_ACTIVITY_:
Repeat the records exactly, with one exception: no images.

[Extracted data entries]
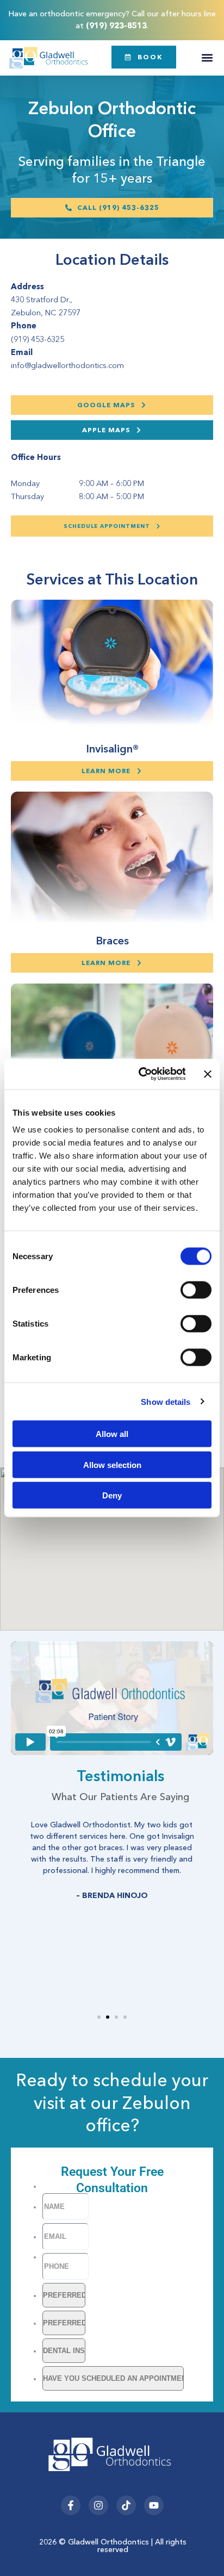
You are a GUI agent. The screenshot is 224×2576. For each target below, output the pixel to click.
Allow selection (112, 1464)
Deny (112, 1495)
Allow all (112, 1434)
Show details (165, 1401)
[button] (207, 58)
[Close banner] (207, 1074)
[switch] (196, 1290)
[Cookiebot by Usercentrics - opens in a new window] (140, 1074)
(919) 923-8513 (116, 25)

_EXERCISE SOLUTION_:
You are a GUI agent. The screenshot is 224×2576. For each target below, output the pixel to click.
Allow selection (112, 1464)
Deny (112, 1495)
Allow all (112, 1434)
Show details (165, 1401)
[button] (207, 58)
[Close banner] (207, 1074)
[switch] (196, 1290)
[Cookiebot by Usercentrics - opens in a new window] (140, 1074)
(919) 923-8513 (116, 25)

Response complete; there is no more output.